Bundespräsident Alexander Van der Bellen warnte unterdessen vor einem "unkontrollierbaren Dominoeffekt" durch Grenzschließungen. "Wenn einer damit anfängt, den Schengenraum grundsätzlich infrage zu stellen, dann müssen wir sehr aufpassen, dass das keine Eigendynamik bekommt", sagte er bei einem Präsidententreffen in Slowenien. Kritisch äußerte er sich zur jüngsten Grenzübung in Spielfeld, die im Nachbarland für heftige Kritik gesorgt hatte.
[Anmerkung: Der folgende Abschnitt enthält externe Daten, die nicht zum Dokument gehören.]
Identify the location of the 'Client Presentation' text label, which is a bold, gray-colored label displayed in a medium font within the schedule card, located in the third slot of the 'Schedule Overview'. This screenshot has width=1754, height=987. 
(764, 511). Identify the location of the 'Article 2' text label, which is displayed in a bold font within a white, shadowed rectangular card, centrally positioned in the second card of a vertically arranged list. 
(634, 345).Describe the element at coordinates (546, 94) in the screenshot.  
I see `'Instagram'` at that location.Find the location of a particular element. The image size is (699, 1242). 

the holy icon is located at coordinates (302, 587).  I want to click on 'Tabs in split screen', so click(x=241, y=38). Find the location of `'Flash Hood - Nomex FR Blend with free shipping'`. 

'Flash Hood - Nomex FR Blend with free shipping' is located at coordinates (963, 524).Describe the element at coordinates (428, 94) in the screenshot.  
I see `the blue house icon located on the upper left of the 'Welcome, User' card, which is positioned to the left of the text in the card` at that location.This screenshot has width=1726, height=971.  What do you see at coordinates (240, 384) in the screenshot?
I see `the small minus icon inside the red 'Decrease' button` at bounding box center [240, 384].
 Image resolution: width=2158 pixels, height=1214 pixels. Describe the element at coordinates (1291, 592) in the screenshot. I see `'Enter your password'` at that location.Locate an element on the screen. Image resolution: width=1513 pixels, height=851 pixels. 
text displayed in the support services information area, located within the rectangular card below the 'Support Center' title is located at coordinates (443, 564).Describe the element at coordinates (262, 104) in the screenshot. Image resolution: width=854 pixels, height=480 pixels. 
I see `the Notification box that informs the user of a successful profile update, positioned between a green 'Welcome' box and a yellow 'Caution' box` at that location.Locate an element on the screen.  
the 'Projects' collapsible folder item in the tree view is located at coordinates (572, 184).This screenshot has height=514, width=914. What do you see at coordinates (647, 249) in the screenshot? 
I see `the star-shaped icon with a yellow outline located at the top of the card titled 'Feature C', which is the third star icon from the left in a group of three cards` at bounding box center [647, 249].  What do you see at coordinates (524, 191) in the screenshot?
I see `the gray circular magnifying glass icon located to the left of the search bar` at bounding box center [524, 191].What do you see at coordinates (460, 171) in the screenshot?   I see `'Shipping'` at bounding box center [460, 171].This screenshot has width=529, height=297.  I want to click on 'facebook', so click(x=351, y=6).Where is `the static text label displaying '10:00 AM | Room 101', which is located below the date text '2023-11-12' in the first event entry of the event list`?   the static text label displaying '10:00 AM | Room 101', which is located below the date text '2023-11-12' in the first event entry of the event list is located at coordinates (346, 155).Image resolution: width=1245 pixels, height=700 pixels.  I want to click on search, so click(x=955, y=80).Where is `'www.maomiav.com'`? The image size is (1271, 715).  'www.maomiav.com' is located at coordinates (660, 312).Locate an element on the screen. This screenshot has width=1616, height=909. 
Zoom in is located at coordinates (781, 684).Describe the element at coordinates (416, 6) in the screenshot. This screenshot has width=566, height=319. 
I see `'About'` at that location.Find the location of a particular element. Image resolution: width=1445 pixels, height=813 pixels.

Solche Übungen gehören "abgesprochen, vorbereitet und erklärt", sagte Van der Bellen. "Wenn sie denn überhaupt notwendig sein sollen." Allgemein ging er auf Distanz zu den aktuellen Entwicklungen in der Flüchtlingspolitik und meinte: "Mit Fingerspitzengefühl und gegenseitigen Informationen geht es auch." Als Beispiel nannte er die Brennergrenze, wo es "in den letzten Jahren mitten in der Krise gelungen ist, durch polizeiliche Kooperation auf der Südseite wie auf der Nordseite des Brenners die Situation absolut unter Kontrolle zu halten".

Der italienische Innenminister Matteo Salvini will indes europäische Hilfe für Libyen zur Priorität beim EU-Innenministertreffen kommende Woche in Innsbruck machen. So solle etwa das Waffenembargo für das nordafrikanische Land aufgehoben werden, sagte Salvini bei einem Treffen mit dem libyschen Vizepremier Ahmed Meitig am Donnerstag in Rom. Meitig erklärte, dass Libyen seit über zwei Jahren auf den Abschluss eines Migrationsabkommens mit der EU warte. Sollte es zu keiner finanziellen Unterstützung seitens der EU kommen, werde Libyen einen Pakt mit Italien schließen. "Italien ist seit jeher unser erster Partner".